Given instruction -> Begin at the line of the records that contains "click on '12DOI" and stop after the line that contains "coordinates (1305, 199).", then present those lines as a JSON list of strings, one string per line, omitting any blank lines.

Entries supplied ->
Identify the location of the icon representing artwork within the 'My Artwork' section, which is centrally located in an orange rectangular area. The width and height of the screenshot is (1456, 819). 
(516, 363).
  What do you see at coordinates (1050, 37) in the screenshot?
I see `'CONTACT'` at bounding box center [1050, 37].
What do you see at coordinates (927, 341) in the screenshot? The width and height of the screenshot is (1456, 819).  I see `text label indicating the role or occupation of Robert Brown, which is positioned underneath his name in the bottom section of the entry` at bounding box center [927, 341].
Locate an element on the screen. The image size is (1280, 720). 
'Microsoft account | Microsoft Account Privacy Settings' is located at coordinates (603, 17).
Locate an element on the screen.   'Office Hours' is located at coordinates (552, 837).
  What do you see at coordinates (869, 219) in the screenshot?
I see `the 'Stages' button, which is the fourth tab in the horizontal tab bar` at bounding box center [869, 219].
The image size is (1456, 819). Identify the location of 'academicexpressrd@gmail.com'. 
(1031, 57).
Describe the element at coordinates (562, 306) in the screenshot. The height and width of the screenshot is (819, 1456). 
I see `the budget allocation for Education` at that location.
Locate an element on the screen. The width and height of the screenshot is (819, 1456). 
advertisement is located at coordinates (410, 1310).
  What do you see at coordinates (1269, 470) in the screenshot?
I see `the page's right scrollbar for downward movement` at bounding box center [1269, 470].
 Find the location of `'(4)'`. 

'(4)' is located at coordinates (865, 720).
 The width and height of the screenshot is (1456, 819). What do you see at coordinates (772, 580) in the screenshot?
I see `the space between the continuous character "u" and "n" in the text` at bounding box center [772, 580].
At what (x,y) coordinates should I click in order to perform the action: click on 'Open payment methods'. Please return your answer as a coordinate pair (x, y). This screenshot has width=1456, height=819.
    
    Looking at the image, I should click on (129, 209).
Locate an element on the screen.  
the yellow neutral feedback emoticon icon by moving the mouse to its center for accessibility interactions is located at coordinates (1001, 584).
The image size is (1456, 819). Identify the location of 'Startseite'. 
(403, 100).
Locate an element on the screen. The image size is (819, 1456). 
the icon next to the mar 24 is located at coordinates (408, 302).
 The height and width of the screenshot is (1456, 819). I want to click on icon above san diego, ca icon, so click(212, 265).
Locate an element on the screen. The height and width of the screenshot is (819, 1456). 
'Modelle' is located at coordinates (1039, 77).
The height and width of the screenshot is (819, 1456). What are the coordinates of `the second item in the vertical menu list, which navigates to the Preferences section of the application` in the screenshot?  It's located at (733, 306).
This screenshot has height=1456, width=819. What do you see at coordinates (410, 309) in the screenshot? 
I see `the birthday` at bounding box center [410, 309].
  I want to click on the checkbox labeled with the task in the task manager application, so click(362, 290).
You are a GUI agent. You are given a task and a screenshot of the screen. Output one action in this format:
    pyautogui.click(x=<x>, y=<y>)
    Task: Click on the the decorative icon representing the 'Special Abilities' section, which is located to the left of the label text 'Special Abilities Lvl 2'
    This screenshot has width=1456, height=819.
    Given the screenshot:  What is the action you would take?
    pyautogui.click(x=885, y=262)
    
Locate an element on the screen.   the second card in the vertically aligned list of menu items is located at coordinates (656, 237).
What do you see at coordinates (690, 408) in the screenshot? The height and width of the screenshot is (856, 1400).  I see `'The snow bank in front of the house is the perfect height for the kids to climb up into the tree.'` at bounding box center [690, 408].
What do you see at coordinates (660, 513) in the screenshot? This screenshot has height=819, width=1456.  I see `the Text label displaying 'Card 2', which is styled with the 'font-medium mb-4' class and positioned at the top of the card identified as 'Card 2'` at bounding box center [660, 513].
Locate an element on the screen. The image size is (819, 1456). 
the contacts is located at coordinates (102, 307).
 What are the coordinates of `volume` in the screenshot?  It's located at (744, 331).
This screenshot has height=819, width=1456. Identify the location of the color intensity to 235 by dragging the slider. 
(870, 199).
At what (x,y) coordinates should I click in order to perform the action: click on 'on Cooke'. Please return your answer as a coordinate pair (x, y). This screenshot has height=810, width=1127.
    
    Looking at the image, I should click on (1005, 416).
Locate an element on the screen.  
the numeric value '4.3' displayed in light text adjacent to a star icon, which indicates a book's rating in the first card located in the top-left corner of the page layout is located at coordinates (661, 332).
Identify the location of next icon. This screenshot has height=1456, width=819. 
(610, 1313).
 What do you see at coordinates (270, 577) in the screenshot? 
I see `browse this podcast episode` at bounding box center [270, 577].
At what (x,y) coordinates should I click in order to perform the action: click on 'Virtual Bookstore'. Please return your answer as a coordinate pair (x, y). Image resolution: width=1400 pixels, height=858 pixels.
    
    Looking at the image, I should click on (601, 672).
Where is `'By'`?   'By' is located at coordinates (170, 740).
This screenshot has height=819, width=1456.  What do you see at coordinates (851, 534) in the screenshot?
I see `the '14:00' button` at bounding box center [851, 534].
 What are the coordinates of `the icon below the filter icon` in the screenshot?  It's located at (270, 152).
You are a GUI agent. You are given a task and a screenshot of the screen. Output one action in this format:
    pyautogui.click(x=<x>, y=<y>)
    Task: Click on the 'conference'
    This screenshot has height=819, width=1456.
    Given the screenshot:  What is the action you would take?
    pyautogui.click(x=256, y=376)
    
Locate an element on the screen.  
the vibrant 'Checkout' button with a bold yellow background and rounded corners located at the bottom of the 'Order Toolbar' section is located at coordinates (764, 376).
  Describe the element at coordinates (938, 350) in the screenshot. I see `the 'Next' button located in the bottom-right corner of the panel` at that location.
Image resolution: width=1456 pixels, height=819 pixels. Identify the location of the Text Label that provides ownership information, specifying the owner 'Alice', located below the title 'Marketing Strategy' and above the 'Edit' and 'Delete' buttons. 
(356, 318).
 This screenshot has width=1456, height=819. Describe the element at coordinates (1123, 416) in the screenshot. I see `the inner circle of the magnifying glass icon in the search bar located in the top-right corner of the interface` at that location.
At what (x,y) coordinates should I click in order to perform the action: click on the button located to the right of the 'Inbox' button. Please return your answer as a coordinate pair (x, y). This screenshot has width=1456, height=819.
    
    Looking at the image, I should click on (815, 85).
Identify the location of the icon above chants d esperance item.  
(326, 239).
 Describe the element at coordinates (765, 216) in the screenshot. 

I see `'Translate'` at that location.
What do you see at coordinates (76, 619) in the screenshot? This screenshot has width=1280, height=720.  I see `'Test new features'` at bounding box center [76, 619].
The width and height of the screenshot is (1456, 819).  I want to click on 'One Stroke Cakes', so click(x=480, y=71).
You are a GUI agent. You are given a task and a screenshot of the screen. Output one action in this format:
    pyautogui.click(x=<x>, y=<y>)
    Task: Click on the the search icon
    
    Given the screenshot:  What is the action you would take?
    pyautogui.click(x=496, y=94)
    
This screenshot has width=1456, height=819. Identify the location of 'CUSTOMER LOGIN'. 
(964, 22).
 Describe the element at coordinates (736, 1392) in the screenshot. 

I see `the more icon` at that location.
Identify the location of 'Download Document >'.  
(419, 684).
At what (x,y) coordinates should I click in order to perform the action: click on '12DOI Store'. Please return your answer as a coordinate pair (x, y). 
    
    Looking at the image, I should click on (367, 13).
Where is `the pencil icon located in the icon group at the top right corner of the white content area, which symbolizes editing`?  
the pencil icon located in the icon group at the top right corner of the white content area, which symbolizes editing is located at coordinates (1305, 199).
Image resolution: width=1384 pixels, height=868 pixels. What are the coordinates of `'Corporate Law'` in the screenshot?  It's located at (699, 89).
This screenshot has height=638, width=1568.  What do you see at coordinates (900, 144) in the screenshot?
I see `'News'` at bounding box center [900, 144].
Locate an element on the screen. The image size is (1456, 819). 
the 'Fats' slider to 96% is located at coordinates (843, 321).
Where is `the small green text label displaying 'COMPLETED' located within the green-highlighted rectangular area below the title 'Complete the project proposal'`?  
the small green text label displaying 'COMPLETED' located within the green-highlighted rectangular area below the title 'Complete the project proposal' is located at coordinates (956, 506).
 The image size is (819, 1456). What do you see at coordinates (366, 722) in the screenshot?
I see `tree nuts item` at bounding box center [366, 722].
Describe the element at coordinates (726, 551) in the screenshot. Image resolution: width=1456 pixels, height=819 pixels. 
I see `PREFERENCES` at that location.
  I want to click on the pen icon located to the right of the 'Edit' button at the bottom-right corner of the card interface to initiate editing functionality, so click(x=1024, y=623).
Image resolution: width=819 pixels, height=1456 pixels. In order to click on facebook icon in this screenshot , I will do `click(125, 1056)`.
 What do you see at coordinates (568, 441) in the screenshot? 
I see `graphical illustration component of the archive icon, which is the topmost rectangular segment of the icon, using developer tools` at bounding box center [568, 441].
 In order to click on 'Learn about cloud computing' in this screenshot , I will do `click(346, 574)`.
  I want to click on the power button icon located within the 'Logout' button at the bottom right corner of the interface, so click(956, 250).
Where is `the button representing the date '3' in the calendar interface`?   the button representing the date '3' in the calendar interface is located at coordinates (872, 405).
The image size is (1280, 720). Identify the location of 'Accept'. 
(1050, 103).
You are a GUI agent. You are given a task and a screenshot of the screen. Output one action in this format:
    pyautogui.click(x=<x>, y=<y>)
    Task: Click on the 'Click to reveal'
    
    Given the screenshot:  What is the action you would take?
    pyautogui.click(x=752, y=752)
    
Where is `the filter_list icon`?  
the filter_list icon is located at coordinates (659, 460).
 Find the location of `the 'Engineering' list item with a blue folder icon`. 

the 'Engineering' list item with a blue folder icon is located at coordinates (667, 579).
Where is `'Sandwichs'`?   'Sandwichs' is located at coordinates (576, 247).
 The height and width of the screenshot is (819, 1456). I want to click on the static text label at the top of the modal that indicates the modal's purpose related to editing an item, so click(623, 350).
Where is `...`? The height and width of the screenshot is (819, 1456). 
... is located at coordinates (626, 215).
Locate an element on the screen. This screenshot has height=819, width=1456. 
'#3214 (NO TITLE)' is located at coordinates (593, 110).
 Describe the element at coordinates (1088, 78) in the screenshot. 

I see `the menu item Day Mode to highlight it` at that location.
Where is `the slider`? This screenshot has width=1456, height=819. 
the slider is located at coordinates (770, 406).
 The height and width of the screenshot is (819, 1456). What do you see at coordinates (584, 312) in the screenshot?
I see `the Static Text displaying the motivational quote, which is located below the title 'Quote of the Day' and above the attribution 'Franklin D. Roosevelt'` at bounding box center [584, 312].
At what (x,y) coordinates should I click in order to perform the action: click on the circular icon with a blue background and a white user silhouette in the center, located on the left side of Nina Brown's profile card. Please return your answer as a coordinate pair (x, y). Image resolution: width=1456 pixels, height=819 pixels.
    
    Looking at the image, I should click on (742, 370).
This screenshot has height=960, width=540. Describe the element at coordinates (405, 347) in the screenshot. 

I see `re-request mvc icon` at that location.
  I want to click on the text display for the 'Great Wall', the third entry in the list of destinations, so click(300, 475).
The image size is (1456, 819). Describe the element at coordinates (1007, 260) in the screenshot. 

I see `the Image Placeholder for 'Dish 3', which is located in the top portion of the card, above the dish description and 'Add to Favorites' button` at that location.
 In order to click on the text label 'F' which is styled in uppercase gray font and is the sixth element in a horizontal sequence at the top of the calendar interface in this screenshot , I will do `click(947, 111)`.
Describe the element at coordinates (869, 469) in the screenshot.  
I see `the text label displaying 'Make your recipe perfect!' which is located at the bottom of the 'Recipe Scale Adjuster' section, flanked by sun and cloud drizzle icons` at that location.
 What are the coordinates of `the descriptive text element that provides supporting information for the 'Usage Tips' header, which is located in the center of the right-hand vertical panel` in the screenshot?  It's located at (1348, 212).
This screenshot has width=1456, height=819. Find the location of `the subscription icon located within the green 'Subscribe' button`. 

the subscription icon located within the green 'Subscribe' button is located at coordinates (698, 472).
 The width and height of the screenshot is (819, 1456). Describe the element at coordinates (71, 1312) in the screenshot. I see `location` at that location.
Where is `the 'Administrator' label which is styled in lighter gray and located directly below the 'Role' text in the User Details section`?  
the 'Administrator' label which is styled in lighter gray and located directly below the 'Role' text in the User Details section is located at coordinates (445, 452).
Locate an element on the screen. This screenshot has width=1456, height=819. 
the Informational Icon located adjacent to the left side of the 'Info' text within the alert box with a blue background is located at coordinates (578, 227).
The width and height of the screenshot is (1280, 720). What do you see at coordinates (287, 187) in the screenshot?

Solution for this exercise ->
[
  "At what (x,y) coordinates should I click in order to perform the action: click on '12DOI Store'. Please return your answer as a coordinate pair (x, y). ",
  "    Looking at the image, I should click on (367, 13).",
  "Where is `the pencil icon located in the icon group at the top right corner of the white content area, which symbolizes editing`?  ",
  "the pencil icon located in the icon group at the top right corner of the white content area, which symbolizes editing is located at coordinates (1305, 199)."
]